Stated goal A
From the heel-angle thread, copy word for word the passage starting with "I guess I am" and going on through "hit hull speed.".
Stated goal B
In the heel-angle thread, what beam and length does MarkSF give for the boat?

Excerpt to read
======

# What range of heel angles do you consider optimum?



## MarkSF (Feb 21, 2011)

I think my boat is initially tender, but then seems to take a set around 30 degrees (close hauled to beam reach). I've been trying to sail her at less than 25 degrees heel. 

What heel angle do you try to stay within? 

At what angle is a knockdown becoming a risk?

At 30-35 degrees there is NOT excessive weather helm.

I guess I am thinking that I should learn to sail her at greater angles of heel, rather than always reducing sail to stay within 25 degrees. 

This is an older, IOR-inspired design with moderate beam (10ft) for her length of 31ft. The hull is also rather round so there is not as much form stability as with a newer boat.


----------



## jameswilson29 (Aug 15, 2009)

Enough heel to achieve hull speed. If you are not sailing at hull speed, you need more sail. Upwind, my boat is at about 20-30 degrees to hit hull speed.

Here is 6.7 knots on a Pearson 28 (24 foot waterline) at about 25 degrees:


----------



## Don L (Aug 8, 2008)

======

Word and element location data
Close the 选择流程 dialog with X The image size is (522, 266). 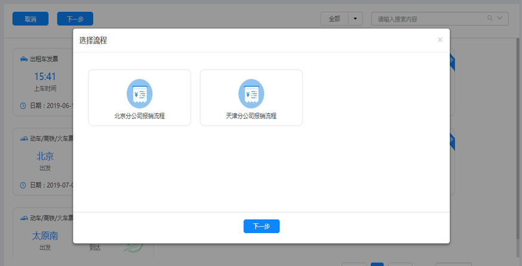click(440, 40)
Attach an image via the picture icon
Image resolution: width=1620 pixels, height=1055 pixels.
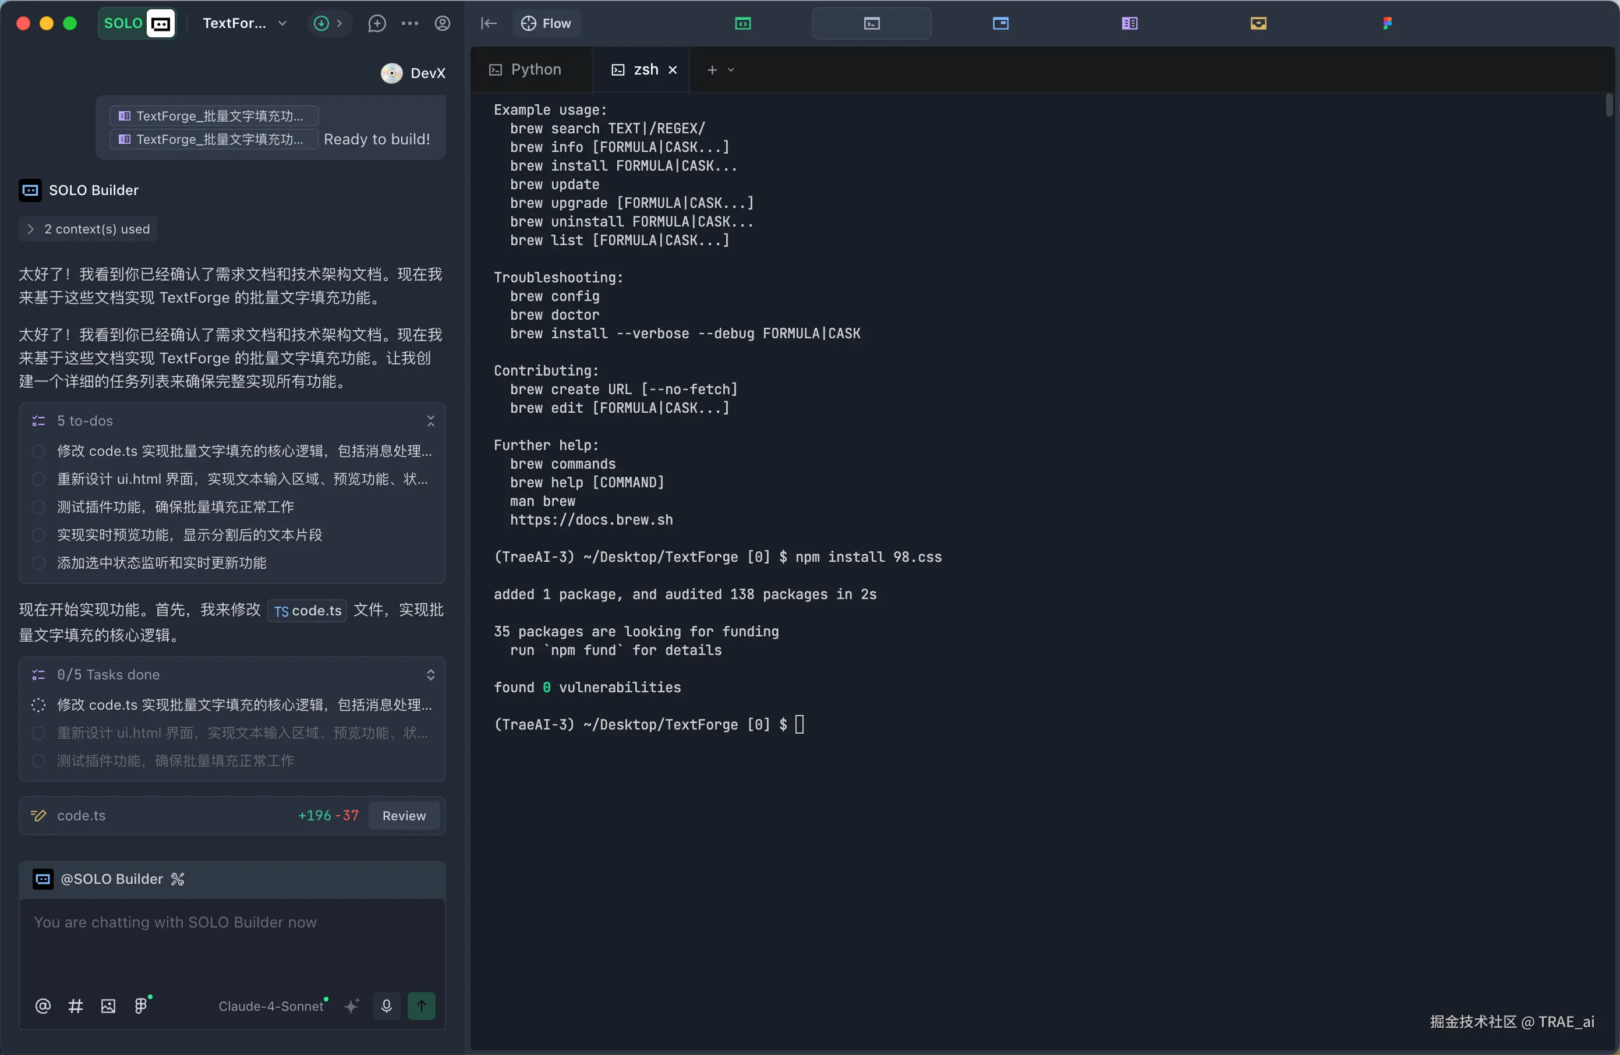tap(108, 1006)
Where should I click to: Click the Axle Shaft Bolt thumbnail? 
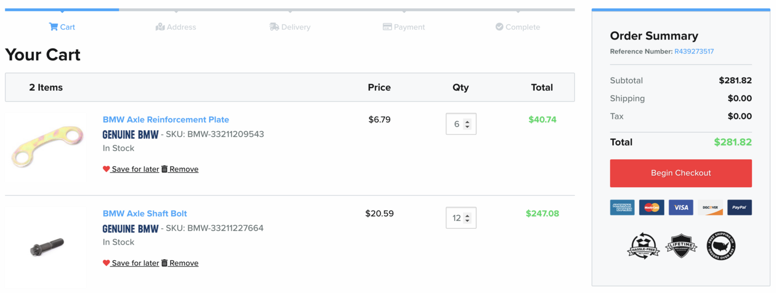click(x=47, y=247)
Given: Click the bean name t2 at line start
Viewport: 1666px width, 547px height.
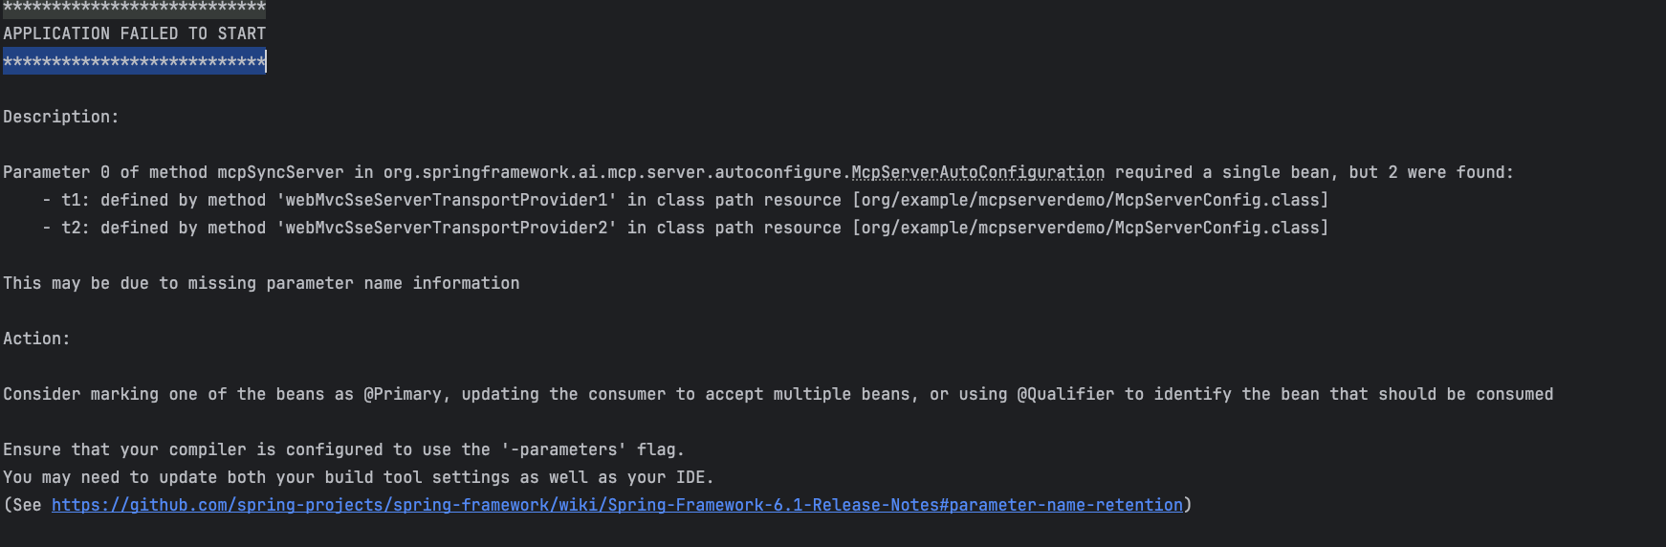Looking at the screenshot, I should pyautogui.click(x=72, y=228).
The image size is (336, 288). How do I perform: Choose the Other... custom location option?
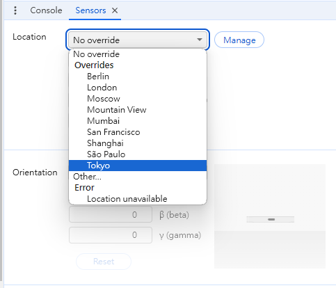pyautogui.click(x=138, y=177)
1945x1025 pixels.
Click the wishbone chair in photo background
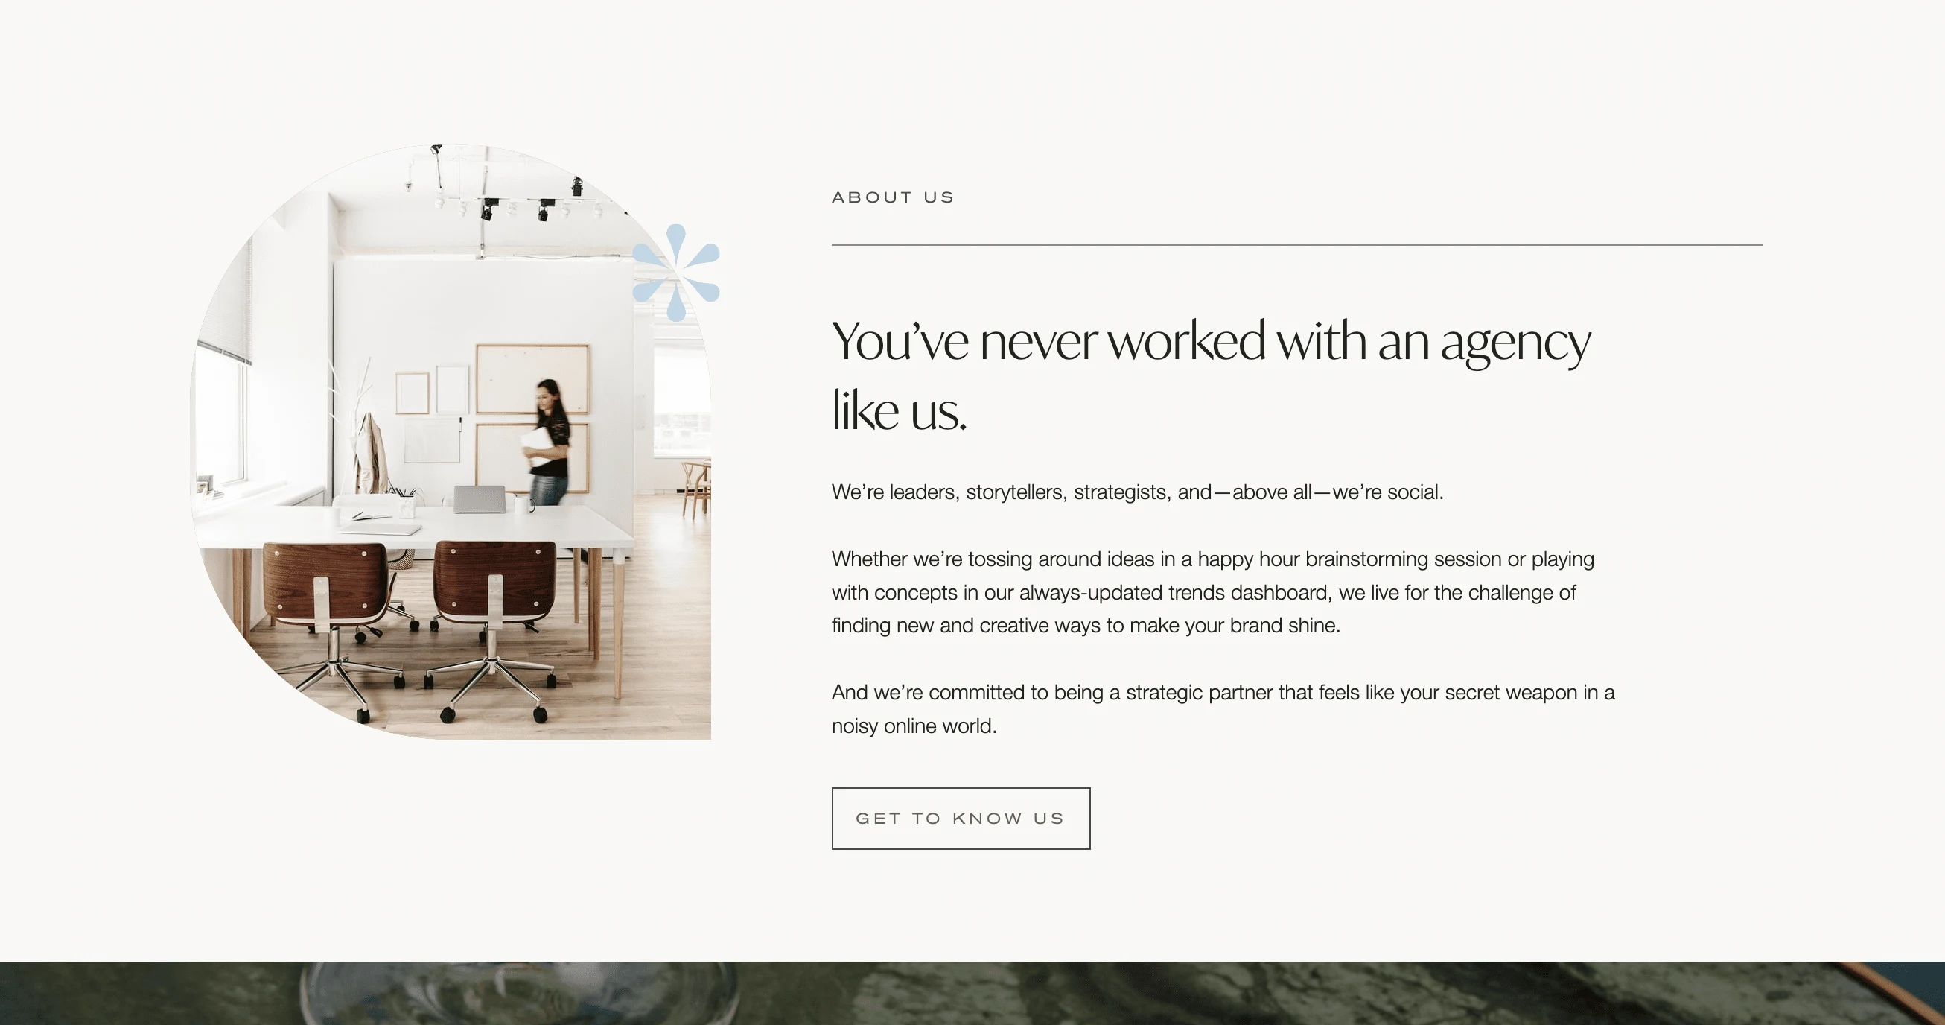pos(695,487)
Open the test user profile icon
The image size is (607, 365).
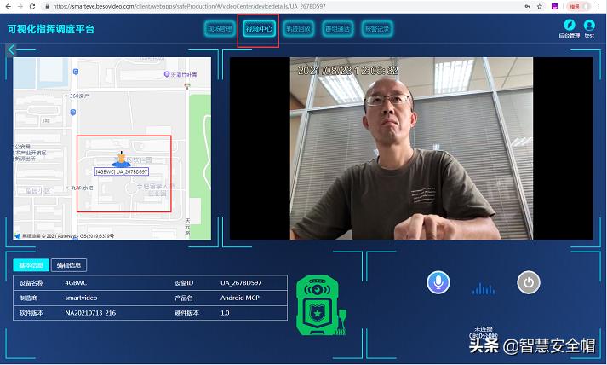[x=588, y=26]
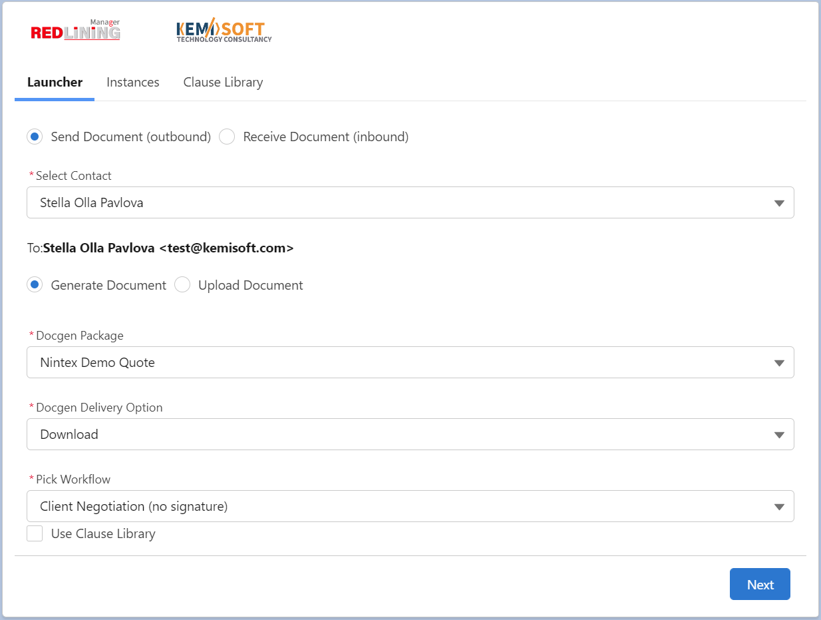Viewport: 821px width, 620px height.
Task: Expand the Client Negotiation workflow dropdown
Action: (x=399, y=506)
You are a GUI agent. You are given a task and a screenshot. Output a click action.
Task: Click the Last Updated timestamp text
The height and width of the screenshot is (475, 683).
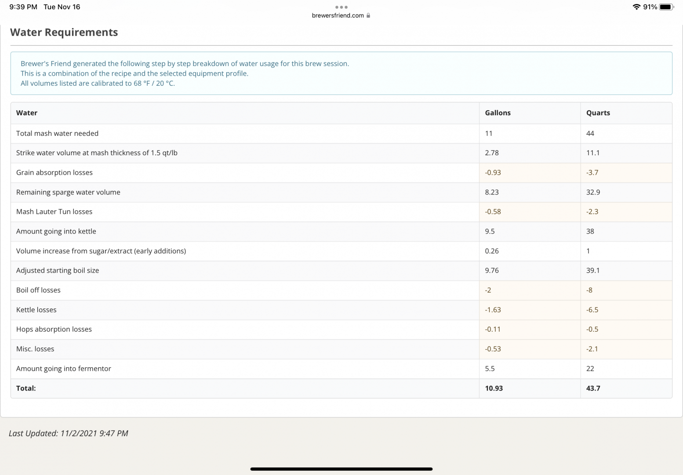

======

Worked answer A
I guess I am thinking that I should learn to sail her at greater angles of heel, rather than always reducing sail to stay within 25 degrees. 

This is an older, IOR-inspired design with moderate beam (10ft) for her length of 31ft. The hull is also rather round so there is not as much form stability as with a newer boat.


----------



## jameswilson29 (Aug 15, 2009)

Enough heel to achieve hull speed. If you are not sailing at hull speed, you need more sail. Upwind, my boat is at about 20-30 degrees to hit hull speed.

Worked answer B
A beam of 10 ft and a length of 31 ft.